Occupy Wall Street and the Tea Party Are Not Political Groups

Impact

The Occupy movement and the Tea Party are ostensibly on opposite sides of the political debate. One organization calls for the reduction in the size of government and lower taxes while the other argues for increased taxation and greater government oversight of the economy. Yet neither of these groups represents a political position, nor can they be said to represent the irreconcilable division of our social space. At best this false dialectic represents a debate over the best approach to public policy; neither can be described as a political movement.

This argument really rests on how you define "political" so that is where I’ll begin. The term :politics" refers to the distribution and use of power in our society. "Power" is the ability to get an individual or a group to do something they would not otherwise have done.  

At first glance then, it may seem that Occupy and the Tea Party directly meet this definition of "political"; they are both concerned with the role of government and its ability to exercise power. Both groups have very clear positions on the ownership and use of personal wealth and it must be acknowledged that wealth is the commodification of power (Would you go to work if you weren’t paid?).

So, what’s the problem? The issue that arises is that neither group is concerned with the system which produces these power relationships, only how those relationships are managed. Capitalism is a system which distributes power within our society. A political movement must challenge this ideology of power allocation in order to transcend the realm of public policy and enter the political realm. While the positions of Occupy and the Tea Party both address the ownership of wealth to a certain degree, neither is prepared to challenge the system by which wealth is generated or ownership decided. This pseudo-conflict only addresses the power relationships within the existing power structure; neither attacks the structure itself.
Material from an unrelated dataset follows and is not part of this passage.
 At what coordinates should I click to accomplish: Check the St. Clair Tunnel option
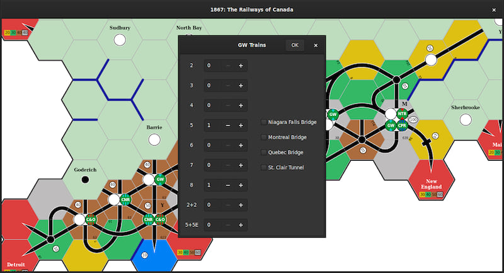click(264, 168)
Thus, neither of these groups can be said to be "political" in that neither approaches criticism of the political system: capitalism. The ideological hegemony of liberalism remains unmolested by the public policy debate masquerading as a societal dialectic.

This erroneous struggle can be seen throughout our contemporary public discourse. Our two "political" parties claim to be ideologically opposed but viewed from the distance of outside the liberal-capitalist structure, they agree on most points. Identity politics suffers from the same problem; infinitely divisible groups struggle to achieve representation within a system of power distribution which will ultimately treat all groups identically (i.e. deny them any power).

I am sure there are those in the Tea Party who wish to overthrow the government and there are those in the Occupy movement who oppose capitalism but these are not the dominant voices. Both these organizations are primarily involved over a dispute on fiscal and monetary policy which the commentariat attempt to portray as an ideological conflict. The system in which we live continues unabated while we egregiously ignore the true dimensions of the political space.